__Task objective__.
Each line of the records below that holds "This" should be returned.

__Input data__.

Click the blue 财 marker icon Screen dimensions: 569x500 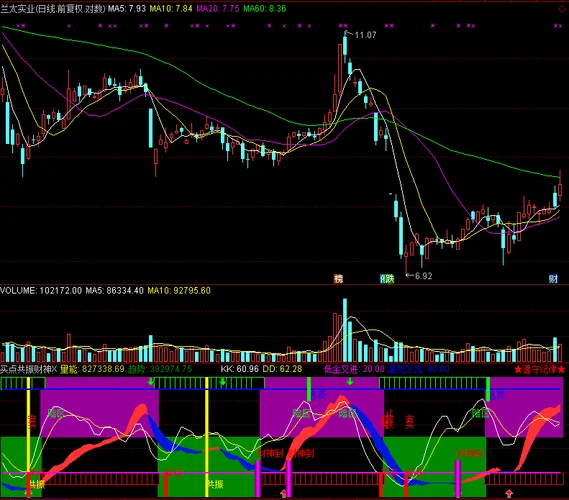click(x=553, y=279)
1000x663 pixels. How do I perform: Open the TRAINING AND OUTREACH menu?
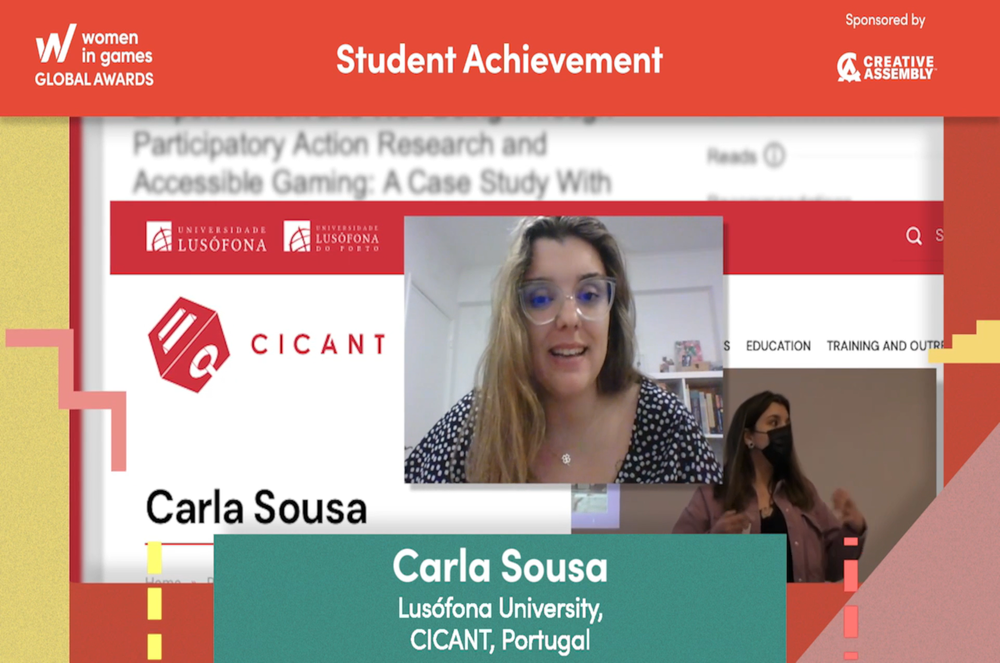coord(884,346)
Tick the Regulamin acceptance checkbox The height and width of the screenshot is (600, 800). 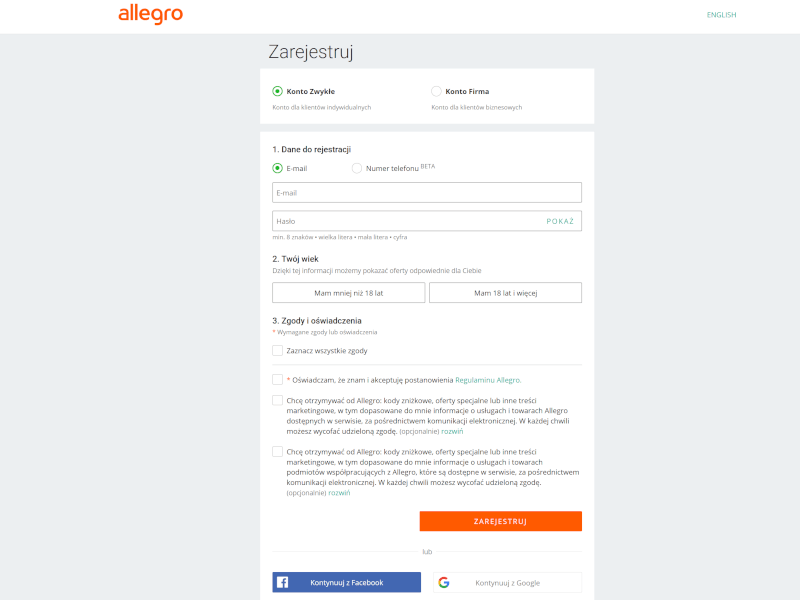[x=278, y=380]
==
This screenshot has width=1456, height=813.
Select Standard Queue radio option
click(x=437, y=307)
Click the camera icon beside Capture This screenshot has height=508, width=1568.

__Task response__.
This screenshot has width=1456, height=813.
Click the camera icon beside Capture This screenshot has height=508, width=1568.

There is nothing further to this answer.